Problem details: Going through the data below, please show each line containing the string "period".

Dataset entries
◇ ◇ ◇ ◇

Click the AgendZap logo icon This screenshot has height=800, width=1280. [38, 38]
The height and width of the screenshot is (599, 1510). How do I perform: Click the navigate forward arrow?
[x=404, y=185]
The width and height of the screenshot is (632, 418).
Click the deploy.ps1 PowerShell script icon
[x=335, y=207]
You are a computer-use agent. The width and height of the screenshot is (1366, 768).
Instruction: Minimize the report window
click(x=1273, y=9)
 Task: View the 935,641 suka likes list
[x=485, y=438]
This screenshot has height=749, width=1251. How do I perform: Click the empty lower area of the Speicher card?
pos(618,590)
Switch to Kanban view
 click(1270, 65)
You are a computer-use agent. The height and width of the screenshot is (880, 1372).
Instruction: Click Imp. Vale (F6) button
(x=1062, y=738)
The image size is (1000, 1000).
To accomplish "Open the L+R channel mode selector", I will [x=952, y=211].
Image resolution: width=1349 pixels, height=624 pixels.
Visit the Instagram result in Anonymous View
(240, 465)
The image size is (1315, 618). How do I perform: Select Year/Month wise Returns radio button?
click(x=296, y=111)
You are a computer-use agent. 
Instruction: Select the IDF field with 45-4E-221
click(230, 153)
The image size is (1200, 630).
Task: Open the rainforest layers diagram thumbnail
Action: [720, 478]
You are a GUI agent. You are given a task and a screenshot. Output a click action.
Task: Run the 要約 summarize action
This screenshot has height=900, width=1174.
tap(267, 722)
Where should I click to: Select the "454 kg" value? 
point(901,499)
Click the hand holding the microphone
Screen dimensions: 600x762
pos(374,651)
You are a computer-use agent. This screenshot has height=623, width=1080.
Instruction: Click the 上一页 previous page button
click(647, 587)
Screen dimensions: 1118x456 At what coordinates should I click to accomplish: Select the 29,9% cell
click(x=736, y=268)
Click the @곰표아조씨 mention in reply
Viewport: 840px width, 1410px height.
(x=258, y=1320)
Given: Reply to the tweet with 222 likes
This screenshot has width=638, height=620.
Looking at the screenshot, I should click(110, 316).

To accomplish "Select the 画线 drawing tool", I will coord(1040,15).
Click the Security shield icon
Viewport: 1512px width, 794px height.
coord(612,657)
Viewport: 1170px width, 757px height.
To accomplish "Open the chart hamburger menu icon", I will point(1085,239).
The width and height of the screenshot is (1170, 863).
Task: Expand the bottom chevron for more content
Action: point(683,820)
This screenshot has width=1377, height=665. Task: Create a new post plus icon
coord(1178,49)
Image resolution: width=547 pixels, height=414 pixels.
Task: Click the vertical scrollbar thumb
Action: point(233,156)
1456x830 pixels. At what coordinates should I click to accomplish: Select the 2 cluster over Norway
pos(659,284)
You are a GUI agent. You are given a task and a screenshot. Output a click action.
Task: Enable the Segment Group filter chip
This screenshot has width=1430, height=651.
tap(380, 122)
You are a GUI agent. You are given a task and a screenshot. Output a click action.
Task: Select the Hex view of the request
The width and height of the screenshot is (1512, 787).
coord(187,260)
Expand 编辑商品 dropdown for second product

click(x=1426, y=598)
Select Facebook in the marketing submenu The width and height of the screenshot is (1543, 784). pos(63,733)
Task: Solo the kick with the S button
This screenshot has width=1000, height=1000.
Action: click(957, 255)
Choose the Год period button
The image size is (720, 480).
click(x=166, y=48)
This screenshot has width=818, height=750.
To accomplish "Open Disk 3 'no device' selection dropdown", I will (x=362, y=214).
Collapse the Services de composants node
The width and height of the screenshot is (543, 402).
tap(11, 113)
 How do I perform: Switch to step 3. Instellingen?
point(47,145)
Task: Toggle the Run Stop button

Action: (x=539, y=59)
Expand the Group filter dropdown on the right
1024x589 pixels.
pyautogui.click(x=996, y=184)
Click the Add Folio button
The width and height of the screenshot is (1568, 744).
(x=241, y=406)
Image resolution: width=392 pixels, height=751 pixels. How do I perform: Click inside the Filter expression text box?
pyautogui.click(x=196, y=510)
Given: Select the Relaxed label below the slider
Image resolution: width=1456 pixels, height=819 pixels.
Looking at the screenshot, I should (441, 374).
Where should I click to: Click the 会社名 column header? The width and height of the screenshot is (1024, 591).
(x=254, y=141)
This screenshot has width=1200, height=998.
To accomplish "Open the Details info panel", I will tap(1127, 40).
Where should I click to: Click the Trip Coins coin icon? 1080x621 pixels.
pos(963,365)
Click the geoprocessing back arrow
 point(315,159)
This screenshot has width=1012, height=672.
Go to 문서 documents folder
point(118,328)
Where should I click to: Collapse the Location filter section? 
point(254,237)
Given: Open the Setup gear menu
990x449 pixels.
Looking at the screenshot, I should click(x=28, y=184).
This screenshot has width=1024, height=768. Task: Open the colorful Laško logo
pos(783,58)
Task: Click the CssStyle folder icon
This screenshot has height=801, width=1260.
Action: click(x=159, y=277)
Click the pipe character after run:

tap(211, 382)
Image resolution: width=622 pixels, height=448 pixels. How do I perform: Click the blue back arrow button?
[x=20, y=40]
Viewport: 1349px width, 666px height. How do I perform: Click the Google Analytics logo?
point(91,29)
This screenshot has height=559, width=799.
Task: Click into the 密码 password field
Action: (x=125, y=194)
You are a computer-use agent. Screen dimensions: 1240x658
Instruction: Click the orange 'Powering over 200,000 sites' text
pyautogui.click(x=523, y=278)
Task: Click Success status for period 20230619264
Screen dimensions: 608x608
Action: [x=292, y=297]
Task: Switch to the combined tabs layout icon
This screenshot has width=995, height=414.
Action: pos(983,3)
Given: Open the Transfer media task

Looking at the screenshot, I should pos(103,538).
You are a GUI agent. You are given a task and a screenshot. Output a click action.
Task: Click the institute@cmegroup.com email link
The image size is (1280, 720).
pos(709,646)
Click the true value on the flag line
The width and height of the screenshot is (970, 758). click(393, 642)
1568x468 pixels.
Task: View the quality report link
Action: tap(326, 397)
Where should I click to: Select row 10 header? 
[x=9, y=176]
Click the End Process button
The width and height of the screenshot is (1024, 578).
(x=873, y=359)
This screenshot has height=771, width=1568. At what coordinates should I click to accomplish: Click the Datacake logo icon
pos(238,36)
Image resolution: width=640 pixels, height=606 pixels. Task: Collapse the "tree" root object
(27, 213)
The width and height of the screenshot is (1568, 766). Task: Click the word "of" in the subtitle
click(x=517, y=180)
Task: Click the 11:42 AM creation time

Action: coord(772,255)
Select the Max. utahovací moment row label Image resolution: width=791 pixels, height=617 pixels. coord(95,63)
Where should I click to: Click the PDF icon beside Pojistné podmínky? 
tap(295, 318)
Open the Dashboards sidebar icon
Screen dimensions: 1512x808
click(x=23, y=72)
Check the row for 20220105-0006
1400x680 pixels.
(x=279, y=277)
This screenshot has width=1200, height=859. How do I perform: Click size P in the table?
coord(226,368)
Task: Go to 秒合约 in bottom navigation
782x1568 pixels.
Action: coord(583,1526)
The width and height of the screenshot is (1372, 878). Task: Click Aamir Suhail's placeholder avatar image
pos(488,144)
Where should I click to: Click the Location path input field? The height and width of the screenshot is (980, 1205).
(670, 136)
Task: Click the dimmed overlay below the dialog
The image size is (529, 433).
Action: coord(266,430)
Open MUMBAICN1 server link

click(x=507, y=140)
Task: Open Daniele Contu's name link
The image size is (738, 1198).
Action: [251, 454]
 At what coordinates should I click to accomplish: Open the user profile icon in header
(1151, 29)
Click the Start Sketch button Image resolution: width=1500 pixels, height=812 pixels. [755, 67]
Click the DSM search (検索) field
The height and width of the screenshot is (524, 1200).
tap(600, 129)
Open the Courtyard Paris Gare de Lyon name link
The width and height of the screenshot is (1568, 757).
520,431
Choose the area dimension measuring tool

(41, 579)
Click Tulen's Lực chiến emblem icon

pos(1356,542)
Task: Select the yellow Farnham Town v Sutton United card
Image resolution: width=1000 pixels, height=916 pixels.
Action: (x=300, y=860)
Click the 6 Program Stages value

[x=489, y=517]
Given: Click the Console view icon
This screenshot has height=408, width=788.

◇ ◇ ◇ ◇

Completed task:
Choose the Год period button
Task: Click Success status for period 20230619264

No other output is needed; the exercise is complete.